— Given records —
┄┄┄┄┄┄┄┄┄┄

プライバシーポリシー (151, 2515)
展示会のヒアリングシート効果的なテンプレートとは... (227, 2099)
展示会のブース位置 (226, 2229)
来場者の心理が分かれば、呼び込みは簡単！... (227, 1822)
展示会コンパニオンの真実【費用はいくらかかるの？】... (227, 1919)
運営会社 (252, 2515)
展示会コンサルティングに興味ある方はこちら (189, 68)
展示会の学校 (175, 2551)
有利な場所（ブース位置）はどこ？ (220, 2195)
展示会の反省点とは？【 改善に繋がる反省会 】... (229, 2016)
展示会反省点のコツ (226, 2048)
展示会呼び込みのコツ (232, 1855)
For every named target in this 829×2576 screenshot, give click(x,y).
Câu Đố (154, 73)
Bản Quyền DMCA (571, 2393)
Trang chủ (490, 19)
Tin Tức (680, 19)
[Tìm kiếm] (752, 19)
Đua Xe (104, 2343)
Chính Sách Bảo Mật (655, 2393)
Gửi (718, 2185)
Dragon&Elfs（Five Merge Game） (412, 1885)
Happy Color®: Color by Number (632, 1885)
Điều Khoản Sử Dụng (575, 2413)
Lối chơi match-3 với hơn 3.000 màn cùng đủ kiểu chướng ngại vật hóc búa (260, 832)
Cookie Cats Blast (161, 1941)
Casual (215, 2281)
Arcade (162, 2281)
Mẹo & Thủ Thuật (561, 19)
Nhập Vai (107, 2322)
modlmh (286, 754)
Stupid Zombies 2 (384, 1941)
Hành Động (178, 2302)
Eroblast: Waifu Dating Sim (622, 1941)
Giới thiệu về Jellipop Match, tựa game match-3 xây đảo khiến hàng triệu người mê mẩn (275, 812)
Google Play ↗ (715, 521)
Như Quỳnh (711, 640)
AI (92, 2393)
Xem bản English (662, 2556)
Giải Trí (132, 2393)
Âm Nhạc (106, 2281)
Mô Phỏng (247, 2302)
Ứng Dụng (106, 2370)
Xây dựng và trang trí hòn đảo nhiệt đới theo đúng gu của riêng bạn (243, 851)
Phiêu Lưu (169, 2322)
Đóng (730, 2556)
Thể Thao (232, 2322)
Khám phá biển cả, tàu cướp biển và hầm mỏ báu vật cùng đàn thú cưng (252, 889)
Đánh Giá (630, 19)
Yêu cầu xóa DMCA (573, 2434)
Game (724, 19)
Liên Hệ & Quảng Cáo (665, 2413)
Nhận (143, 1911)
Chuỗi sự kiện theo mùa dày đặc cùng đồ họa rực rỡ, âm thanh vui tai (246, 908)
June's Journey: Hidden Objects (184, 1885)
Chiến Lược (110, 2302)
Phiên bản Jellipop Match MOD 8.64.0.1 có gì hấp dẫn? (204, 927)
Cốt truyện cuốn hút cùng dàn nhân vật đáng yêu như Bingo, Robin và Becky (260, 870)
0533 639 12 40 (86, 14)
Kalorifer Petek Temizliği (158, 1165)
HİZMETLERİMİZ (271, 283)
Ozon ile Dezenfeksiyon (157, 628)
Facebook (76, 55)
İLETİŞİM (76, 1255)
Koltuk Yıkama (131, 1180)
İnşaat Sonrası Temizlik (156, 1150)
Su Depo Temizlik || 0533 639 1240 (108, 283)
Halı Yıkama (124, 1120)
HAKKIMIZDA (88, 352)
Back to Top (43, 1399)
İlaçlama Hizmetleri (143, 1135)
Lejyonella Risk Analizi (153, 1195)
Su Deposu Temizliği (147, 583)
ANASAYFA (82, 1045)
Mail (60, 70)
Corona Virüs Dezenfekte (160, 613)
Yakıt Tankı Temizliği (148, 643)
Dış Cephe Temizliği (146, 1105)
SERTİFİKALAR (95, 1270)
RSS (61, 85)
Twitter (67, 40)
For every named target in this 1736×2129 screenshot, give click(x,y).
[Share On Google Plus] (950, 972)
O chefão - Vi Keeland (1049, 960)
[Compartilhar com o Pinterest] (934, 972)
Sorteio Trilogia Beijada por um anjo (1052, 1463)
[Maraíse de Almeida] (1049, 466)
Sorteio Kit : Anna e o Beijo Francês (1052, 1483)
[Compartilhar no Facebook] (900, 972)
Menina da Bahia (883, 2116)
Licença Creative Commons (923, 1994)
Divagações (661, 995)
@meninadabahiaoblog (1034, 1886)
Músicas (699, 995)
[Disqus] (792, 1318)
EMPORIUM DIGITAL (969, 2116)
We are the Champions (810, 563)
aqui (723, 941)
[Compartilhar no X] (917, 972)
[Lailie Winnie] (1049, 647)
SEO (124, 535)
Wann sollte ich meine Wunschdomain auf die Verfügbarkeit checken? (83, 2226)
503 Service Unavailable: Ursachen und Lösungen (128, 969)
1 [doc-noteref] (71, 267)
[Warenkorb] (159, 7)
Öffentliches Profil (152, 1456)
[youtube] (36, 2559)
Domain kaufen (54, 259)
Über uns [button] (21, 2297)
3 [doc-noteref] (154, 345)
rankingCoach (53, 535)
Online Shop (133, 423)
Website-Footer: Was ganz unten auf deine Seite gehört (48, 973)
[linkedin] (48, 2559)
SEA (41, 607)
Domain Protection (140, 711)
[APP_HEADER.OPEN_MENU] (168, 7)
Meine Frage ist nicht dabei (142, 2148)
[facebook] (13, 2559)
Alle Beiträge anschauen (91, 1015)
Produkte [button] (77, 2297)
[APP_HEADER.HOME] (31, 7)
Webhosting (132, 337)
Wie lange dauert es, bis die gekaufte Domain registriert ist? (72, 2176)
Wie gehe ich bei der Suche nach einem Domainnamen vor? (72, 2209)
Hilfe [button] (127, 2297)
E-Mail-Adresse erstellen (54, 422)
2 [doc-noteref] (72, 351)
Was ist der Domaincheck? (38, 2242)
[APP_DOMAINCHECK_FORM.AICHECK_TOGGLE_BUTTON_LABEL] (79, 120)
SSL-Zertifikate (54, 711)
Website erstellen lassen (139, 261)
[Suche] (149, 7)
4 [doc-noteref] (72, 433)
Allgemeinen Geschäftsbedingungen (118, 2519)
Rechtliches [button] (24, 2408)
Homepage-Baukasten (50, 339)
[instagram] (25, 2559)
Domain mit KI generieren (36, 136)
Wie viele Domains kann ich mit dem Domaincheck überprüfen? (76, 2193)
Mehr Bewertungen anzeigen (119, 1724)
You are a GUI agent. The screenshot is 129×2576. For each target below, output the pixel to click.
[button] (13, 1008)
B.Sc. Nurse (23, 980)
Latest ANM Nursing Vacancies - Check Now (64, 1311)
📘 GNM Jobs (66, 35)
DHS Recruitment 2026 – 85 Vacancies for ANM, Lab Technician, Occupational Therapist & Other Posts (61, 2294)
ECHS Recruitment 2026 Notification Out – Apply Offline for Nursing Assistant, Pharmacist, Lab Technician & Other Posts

┄┄┄┄┄┄┄┄┄┄

— Task to complete —
List the lines of the entries that include "Recruitment".

— Reply —
DHS Recruitment 2026 – 85 Vacancies for ANM, Lab Technician, Occupational Therapist & Other Posts (61, 2294)
ECHS Recruitment 2026 Notification Out – Apply Offline for Nursing Assistant, Pharmacist, Lab Technician & Other Posts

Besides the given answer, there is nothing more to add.